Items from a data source
━━━━━━━━━━━━━━━━
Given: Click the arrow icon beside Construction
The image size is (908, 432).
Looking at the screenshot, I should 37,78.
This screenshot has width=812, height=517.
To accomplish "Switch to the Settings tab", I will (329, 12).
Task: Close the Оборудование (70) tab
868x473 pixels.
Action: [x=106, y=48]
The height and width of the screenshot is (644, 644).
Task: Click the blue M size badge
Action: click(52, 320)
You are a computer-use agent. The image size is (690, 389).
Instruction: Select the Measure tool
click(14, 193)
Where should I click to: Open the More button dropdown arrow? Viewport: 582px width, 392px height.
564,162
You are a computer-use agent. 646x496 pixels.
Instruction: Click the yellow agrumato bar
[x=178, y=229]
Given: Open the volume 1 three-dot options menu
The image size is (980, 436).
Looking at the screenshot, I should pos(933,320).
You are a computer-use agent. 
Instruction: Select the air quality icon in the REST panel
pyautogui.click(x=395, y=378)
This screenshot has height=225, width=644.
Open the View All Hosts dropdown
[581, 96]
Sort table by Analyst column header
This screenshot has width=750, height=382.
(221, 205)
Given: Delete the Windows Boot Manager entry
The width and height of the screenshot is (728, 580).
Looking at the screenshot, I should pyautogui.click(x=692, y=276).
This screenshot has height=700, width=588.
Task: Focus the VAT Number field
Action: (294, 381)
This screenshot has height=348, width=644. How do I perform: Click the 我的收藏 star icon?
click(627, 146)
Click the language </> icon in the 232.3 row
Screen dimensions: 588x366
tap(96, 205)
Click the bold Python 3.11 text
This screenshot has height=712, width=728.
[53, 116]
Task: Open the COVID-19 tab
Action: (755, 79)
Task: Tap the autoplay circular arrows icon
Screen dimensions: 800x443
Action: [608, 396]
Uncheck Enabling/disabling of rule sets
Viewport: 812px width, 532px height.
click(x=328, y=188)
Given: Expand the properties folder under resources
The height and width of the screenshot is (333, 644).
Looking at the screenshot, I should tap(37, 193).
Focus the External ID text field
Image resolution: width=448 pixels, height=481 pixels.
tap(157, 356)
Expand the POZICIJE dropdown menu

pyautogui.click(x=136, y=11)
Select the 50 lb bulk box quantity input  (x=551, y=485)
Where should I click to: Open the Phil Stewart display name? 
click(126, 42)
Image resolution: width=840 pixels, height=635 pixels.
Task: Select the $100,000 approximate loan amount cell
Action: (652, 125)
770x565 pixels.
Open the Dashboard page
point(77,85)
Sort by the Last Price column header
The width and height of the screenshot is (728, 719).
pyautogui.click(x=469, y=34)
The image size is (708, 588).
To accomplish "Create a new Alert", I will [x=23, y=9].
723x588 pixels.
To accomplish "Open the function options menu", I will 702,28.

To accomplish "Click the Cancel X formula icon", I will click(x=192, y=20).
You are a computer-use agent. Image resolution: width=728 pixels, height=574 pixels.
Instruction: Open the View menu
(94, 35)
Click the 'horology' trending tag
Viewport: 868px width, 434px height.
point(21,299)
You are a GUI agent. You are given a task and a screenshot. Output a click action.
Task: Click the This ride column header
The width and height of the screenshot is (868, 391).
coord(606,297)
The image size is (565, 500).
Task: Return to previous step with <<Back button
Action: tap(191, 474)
━━━━━━━━━━━━━━━━
§ EXERCISE PROMPT: Each line above, from the one that contains "The width and height of the screenshot is (728, 719)." to the last line of the records, should be repeated exactly. Leave out all others.

§ OUTPUT:
The width and height of the screenshot is (728, 719).
pyautogui.click(x=469, y=34)
The image size is (708, 588).
To accomplish "Create a new Alert", I will [x=23, y=9].
723x588 pixels.
To accomplish "Open the function options menu", I will 702,28.

To accomplish "Click the Cancel X formula icon", I will click(x=192, y=20).
You are a computer-use agent. Image resolution: width=728 pixels, height=574 pixels.
Instruction: Open the View menu
(94, 35)
Click the 'horology' trending tag
Viewport: 868px width, 434px height.
point(21,299)
You are a GUI agent. You are given a task and a screenshot. Output a click action.
Task: Click the This ride column header
The width and height of the screenshot is (868, 391).
coord(606,297)
The image size is (565, 500).
Task: Return to previous step with <<Back button
Action: tap(191, 474)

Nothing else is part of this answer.